Bunds: -42 ticks; 131.53
- Bunds diverging from their US peers on account of the more encouraging risk tone and increased positivity on the trade front.
- From a data perspective, PMI metrics this morning from France, Germany and the Eurozone have all conformed to the same picture of beats on manufacturing, services and composite missed.

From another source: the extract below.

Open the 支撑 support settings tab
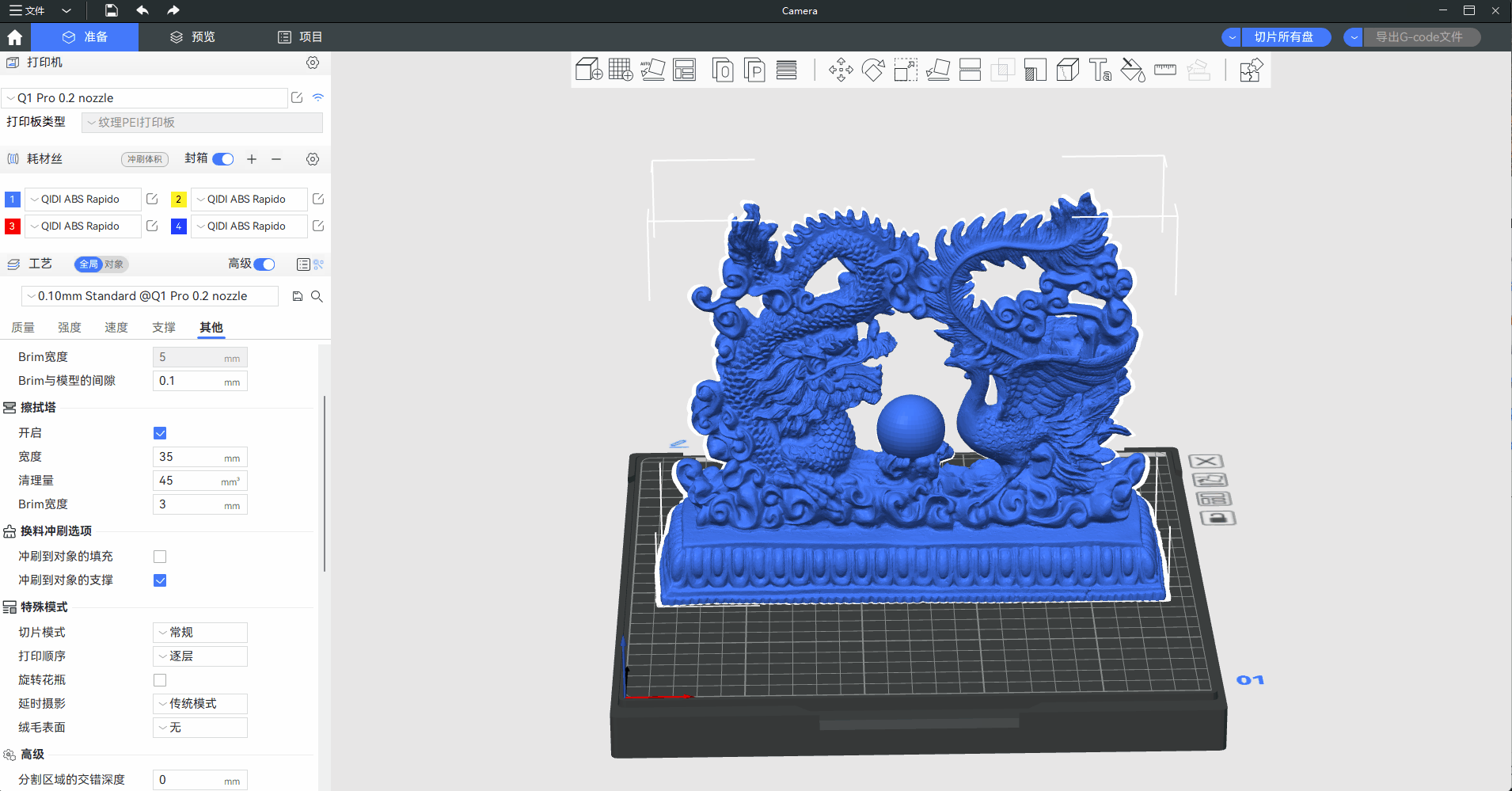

The accompanying report noted "the Eurozone private sector saw output remain broadly stable in April". Note, there will be another round of data before the ECB's June policy announcement which is currently priced at 69% for a 25bps rate cut.
- ING notes that "the rates impact from data surprises can be quite asymmetrical, in the sense that downside surprises could trigger larger swings than vice versa".
- Looking ahead, 2035 Bund supply is due @ 10:30BST.
- Jun'25 Bunds briefly slipped below yesterday's low @ 131.46 before stabilising above the 131.50 mark. From a yield perspective, the 10yr has ventured as high as 2.847% but failed to launch a test of 2.5%.
Gilts: +25 ticks; 92.69
- Gilts diverging from European peers following the latest update from the DMO which saw it cut GBP 10.4bln from its planned sales of long-dated Gilts and increase sales of short Gilts by GBP 5.6bln.
- Upside was briefly extended following a soft outturn for UK PMI metrics which saw the services print unexpectedly slip into contractionary territory, dragging the composite reading with it. The accompanying report noted "“April’s fall in output was the largest recorded for nearly two and a half years, consistent with GDP declining at a quarterly rate of 0.3%, reflecting falling activity and demand across both manufacturing and services". Markets continue to fully price a BoE rate cut in May.
- Elsewhere, the latest public sector borrowing data saw the Treasury overshoot borrowing expectations by the market for a fourth month in a row, highlighting the fragile position of the nation's finances.
- Elsewhere, on the trade front, reports state that the US is preparing negotiating terms for UK trade talks and will aim for the UK to reduce its automotive tariff from 10% to 2.5%, while the US will also push the UK to relax rules on agricultural imports from the US.
- Jun'25 Gilts have been as high as 92.85 with little in the way of resistance until 93.00. From a yield perspective, the 10yr has bottomed out at 4.515%, failing to test 4.5% to the downside.